** Task objective **
The listing below must be duplicated in full, with nothing altered.

** Data provided **
================================
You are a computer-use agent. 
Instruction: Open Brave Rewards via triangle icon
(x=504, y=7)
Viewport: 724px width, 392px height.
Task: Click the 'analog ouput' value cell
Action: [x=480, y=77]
================================
** Result of the exercise **
You are a computer-use agent. 
Instruction: Open Brave Rewards via triangle icon
(x=504, y=7)
Viewport: 724px width, 392px height.
Task: Click the 'analog ouput' value cell
Action: [x=480, y=77]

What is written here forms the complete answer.